George, with the Division of Housing, said that her department hired “a significant number of staff in 2020” and is now close to being fully staffed. The issue has been more about getting enough temporary staff. DOLA saw a slight increase in staffing by March 2021 compared to a year earlier, according to the monthly payroll report.
“You can’t hire permanent employees with six months of funding or four months of funding with the POP program,” George said. “That’s why we had to be reliant on temporary staff and existing staff.”
Back at work
Maney has returned to work at the Office of Rental Assistance. She still feels guilty.
“I just felt so responsible and terrible that I was abandoning my posts,” she said. “But you know I just had to make the decision to live, to survive, to take care of myself because I was drowning and I couldn’t help anybody else.”
Even with offloading most of the calls to HORNE, Maney said her phone is still busy.
“I get a lot of callers who are still trying to get information about things for HORNE, or they can’t get in touch with someone at HORNE so they call us,” she said. “Lots and lots and lots of people call because the check has our name on it.”
The Division of Housing is currently being scrutinized by the Office of the State Auditor, which is looking at the emergency rental program. There’s also a legislative audit to examine administrative costs. George welcomes the audits.
“There’s a lot of accountability and things that need to be addressed as a part of the expenditure of public funds to ensure that we’re really meeting the needs that are there,” she said. “And so we continue to look at what the needs are across the state, we continue to look at how we can improve the program and we are absolutely open to suggestions of ways that we can streamline things.”

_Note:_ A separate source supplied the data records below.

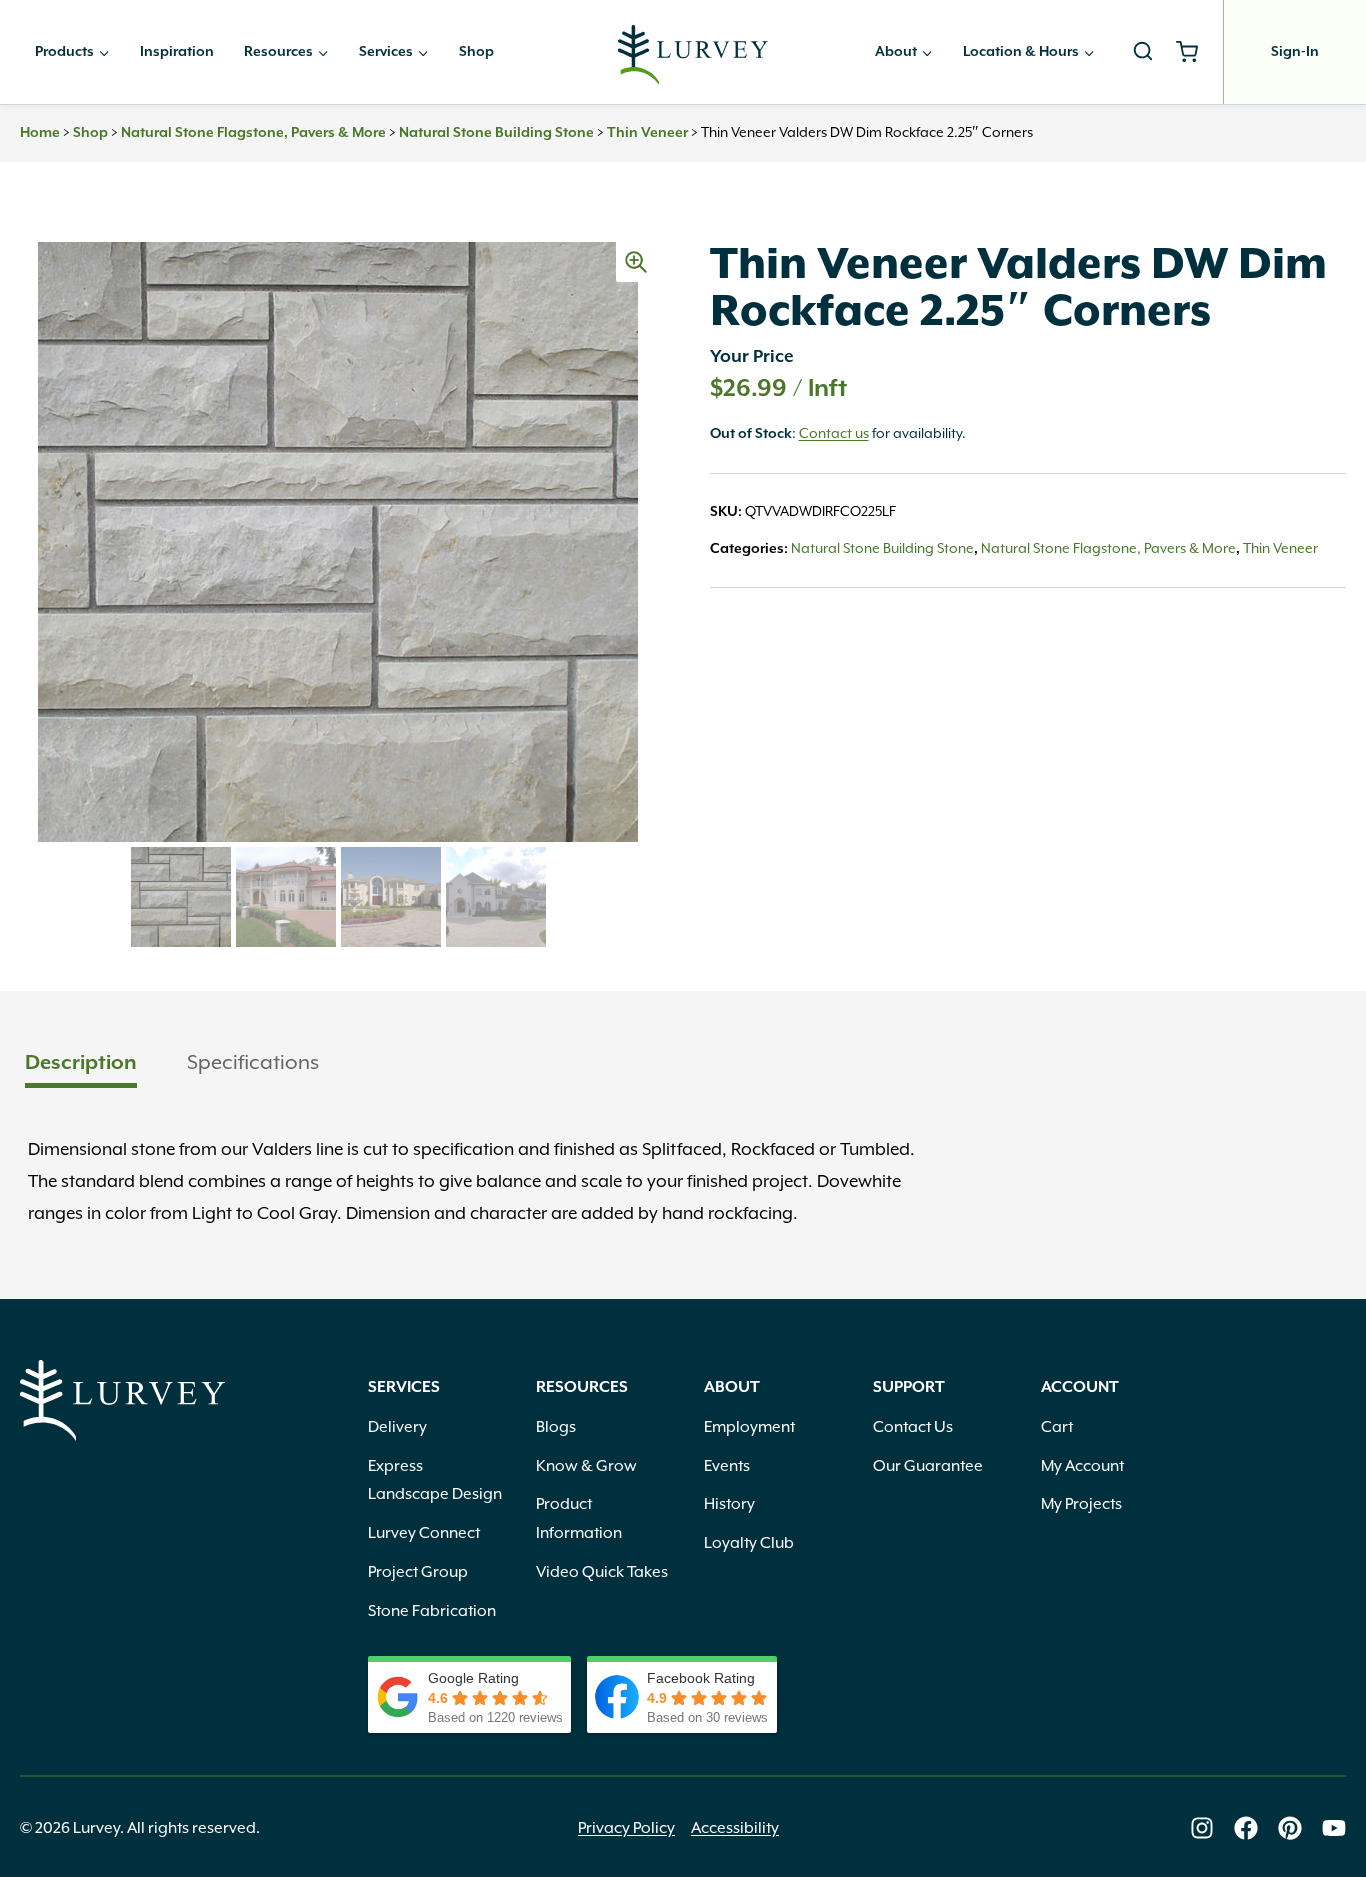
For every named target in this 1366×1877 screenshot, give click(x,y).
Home (40, 133)
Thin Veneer (647, 133)
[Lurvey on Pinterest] (1290, 1828)
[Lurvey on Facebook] (1246, 1828)
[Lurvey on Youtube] (1334, 1828)
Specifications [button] (253, 1062)
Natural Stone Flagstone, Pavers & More (253, 133)
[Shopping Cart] (1194, 52)
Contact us (834, 433)
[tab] (81, 1064)
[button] (636, 262)
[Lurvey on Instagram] (1202, 1828)
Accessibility (735, 1828)
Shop (476, 52)
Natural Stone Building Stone (496, 133)
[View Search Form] (1143, 52)
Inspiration (177, 52)
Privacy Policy (626, 1828)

DOLA is creating a housing recovery office, with term-limited jobs, that has federal funding for three years. The new office will not only be for renters but also homeowners.
“We need the housing recovery office. We need them to be focused on the wise use of the funds because remember we also have the homeowner assistance funds and we’re developing a plan around the expenditure of those dollars,” she said. “We’re bringing on a consultant to develop a homeowner assistance fund plan because there’s $175 million that’s coming to the state that can be used for anything from mortgage assistance through downpayment assistance.”
Meanwhile, applications for the rental assistance program have started to slow, George said. She thinks it’s partly because the economy is improving and people are going back to work. It’s also because local housing authorities have money and are back to handling their residents.
DOLA could amend HORNE’s contract, especially in anticipation of what happens after June 30, when the national eviction moratorium ends.
“We have started to see a decrease in applications,” George said. “But with the eviction moratorium coming to an end we anticipate that there will likely be an increase again.”